Dans une situation politique et budgétaire dégradée, la chute de François Bayrou plonge le pays dans le doute… et interroge ouvertement la poursuite de certaines réformes essentielles, notamment dans le domaine de la santé. Seule certitude : la France compte un cinquième Premier ministre en trois ans.

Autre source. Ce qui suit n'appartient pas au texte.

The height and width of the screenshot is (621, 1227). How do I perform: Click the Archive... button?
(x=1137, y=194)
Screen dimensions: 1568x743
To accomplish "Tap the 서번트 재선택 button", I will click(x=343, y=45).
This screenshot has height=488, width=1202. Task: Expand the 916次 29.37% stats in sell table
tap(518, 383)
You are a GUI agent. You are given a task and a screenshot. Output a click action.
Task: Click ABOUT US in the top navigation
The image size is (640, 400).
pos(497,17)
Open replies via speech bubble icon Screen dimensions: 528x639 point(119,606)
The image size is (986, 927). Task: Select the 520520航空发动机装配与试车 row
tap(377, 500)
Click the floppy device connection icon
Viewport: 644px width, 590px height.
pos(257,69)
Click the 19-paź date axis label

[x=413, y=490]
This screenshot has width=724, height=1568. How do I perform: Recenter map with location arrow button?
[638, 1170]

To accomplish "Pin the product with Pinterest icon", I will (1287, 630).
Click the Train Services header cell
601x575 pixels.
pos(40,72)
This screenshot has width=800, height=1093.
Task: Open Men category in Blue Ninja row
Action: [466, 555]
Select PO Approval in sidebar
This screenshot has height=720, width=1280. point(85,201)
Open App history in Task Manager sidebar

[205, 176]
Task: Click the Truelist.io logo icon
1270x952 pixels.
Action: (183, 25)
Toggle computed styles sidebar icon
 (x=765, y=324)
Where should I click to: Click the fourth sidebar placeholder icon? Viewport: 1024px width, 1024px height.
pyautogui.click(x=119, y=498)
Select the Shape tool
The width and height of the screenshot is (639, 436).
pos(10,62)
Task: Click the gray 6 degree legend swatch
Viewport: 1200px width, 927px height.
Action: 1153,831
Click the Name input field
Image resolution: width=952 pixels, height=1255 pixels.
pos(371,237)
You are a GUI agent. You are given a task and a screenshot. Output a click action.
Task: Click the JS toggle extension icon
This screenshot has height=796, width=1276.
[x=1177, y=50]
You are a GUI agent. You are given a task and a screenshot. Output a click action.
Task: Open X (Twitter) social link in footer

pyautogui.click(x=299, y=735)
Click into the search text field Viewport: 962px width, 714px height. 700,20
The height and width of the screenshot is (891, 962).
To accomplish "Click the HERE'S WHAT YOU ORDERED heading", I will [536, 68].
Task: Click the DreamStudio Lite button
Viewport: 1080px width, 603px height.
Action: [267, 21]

194 voix pour et 364 voix contre. L’Assemblée nationale a refusé d’accorder sa confiance au projet de redressement des comptes publics proposé par François Bayrou, qui avait engagé la responsabilité de son gouvernement au titre de l’article 49 alinéa 1 de la Constitution. En ouverture d’une séance extraordinaire du Parlement, le 8 septembre dernier, les députés ont très largement voté contre son plan pluriannuel de réduction de la dette publique et de relance de la production économique, entraînant de facto la démission du Premier ministre*. « Vous avez le pouvoir de renverser le gouvernement, mais vous n’avez pas le pouvoir d’effacer le réel. Le réel demeurera inexorable, les dépenses continueront d’augmenter plus encore et le poids de la dette, déjà insupportable, sera de plus en plus lourd et de plus en plus cher », commentera un François Bayrou résigné. Prenant acte de cette décision, Emmanuel Macron a rapidement nommé Sébastien Lecornu, ministre des Armées depuis le début du quinquennat, qui a immédiatement été chargé de consulter les forces politiques pour adopter un budget et de construire des accords pour garantir la stabilité politique et institutionnelle du pays.

Réserves et inquiétudes

Une fois n’est pas coutume : les réactions ont été relativement discrètes. Le monde de la santé redoute des changements superficiels, mais aussi la remise en cause de certaines réformes essentielles. « Cette situation ne doit surtout pas retarder les échéances sociales et budgétaires prévues », rappelle le Sniil, qui fait notamment de la poursuite de la réforme infirmière et des revalorisations tarifaires un double enjeu majeur. De leur côté, les fédérations hospitalières réclament une stabilité institutionnelle et une priorité réelle donnée à la santé, notamment via une présentation rapide du projet de loi de financement de la Sécurité sociale et l’adoption d’une loi de programmation en santé. Priorité des priorités, le montant du prochain Ondam suscite de vives inquiétudes. « Il doit absolument être à la hauteur des besoins de notre système de santé et des attentes de notre profession, prévient le Sniil. Si son taux de progression était insuffisant, le comité d’alerte pourrait être amené à geler les revalorisations tarifaires obtenues dans le cadre des discussions conventionnelles. » Les médecins libéraux en ont récemment fait les frais…

Une suite en pointillé…

Au-delà des grandes orientations budgétaires, la chute du gouvernement Bayrou soulève plusieurs interrogations, notamment en termes de calendrier. Selon les textes organiques, le PLF et le PFSS doivent être déposés avant le mardi 7 octobre. Faute de pouvoir respecter ce délai, une loi spéciale au périmètre restreint pourrait s’imposer… comme l’an dernier. Outre un possible retard, la configuration politique actuelle fragilise la position du nouveau Premier ministre. Dans une Assemblée nationale fragmentée, divisée et polarisée, où les jeux de pouvoir bloquent toutes les velléités de réforme par crainte de représailles sociales ou de censure parlementaire, les solutions ne sont pas légion. Toujours écartée par le président de la République, une nouvelle dissolution ne peut pas être totalement exclue, ses marges de manœuvre étant de plus en plus restreintes. « Il va falloir être sûrement plus créatif, parfois plus technique, et plus sérieux dans la manière de travailler avec nos oppositions. Il faut changer de discours et de méthode sur le fond et sur la forme », disait Sébastien Lecornu, lors de la cérémonie de passation. Seule certitude : la France compte un cinquième Premier ministre en trois ans. Pour combien de temps ?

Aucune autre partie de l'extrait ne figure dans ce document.